In the circulation, changes in IGF-I bioavailability associated with IGFBP-1 has previously been assessed by changes in f-IGF-I (50). The present study is the first to report (v-a) differences of f-IGF-I in exercising human skeletal muscle. In the vein, f-IGF-I was higher at the end of exercise and shortly thereafter, indicating a release of unbound IGF-I into the circulation. This finding supports the hypothesis that local exercise-induced mobilization of tissue-bound IGF-I stores affects local levels of IGF-I in the exercising muscle. In previous exercise studies, circulating f-IGF-I has been determined in an antecubital vein and has been reported to be increased (51) or unchanged (52).
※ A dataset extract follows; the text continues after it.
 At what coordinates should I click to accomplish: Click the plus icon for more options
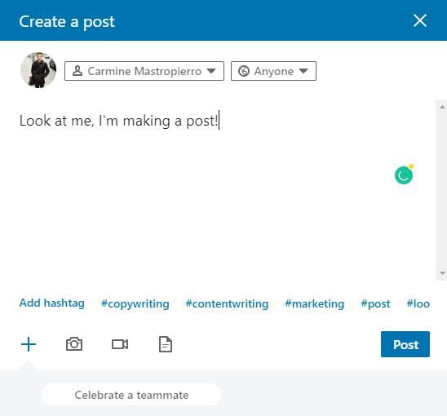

In the present study, the quantity of f-IGF-I released was not sufficient to be detectable in the large pool of t-IGF-I in the circulation.
This study of interstitial IGF-I protein concentrations during and shortly after a single bout of aerobic exercise of moderate duration indicates rapid changes in IGF-I concentrations. Since IGF-I protein synthesis and release induced by changes in IGF-I mRNA are likely to take hours to peak (53), non-transcriptional regulation such as local changes in IGF-I bioavailability is a likely mechanism. The role of muscle interstitial IGF-I during and after aerobic exercise needs to be further explored. Single aerobic exercise bouts and/or training result in increased vascularization, skeletal tissue remodeling (such as fiber type transformation), and a sustained increase in glucose uptake after exercise (54). Changes in interstitial muscle IGF-I may potentially be important for these processes.